Siempre comienza a hacer la fritura a la misma hora, muy temprano.
El olor sube por el patio de luces y me despierta. (Por fin me libré de ese maldito "Riiiiing riiiiing", ahora mi despertador suena a aceite hirviendo y huele a ajo y cebolla).
Pero justo al momento, y con ese aroma, sube también su voz quebrada, conversando con su hermana por teléfono.
Las mismas frases; el mismo saludo diario, como si fuese un guión. Ya puedo adivinar incluso lo que se dice al otro lado de la línea.
Entonces recuerdan a su madre y lo solas que las dejó al morir.
Mi vecina llora mientras intenta consolar a su hermana, pero parece que no puede ninguna de las dos.
-Debió ser una gran mujer- pienso siempre.
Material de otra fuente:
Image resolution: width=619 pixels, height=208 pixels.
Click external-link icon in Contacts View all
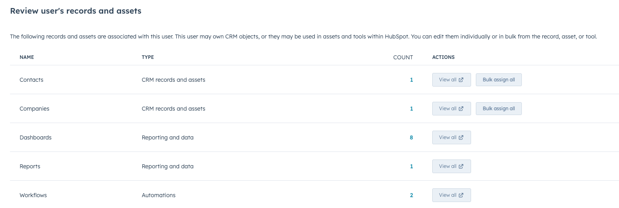461,80
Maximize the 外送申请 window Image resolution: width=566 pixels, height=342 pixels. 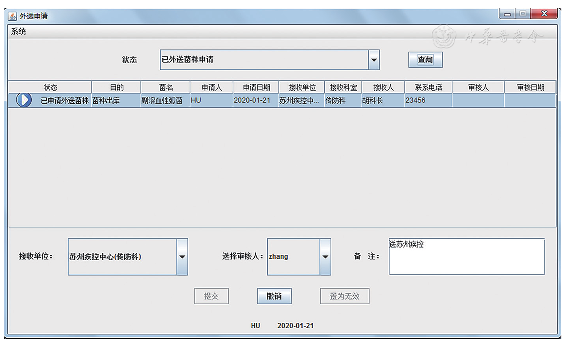523,14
Y llega el momento en el que quiero actuar y gritar por la ventana:
- Doña, ¡la fritura se le está quemando!
Nunca me atrevo a hacerlo ni a romperles la rutina, pues no sé lo que puede ocurrir.
Huele mucho a quemado. Se oye un suspiro:
-¡Ay! Hasta mañana.
El cuelgue del telefóno.
Lloro. Y para amortizar mi llanto, me pongo a picar cebolla.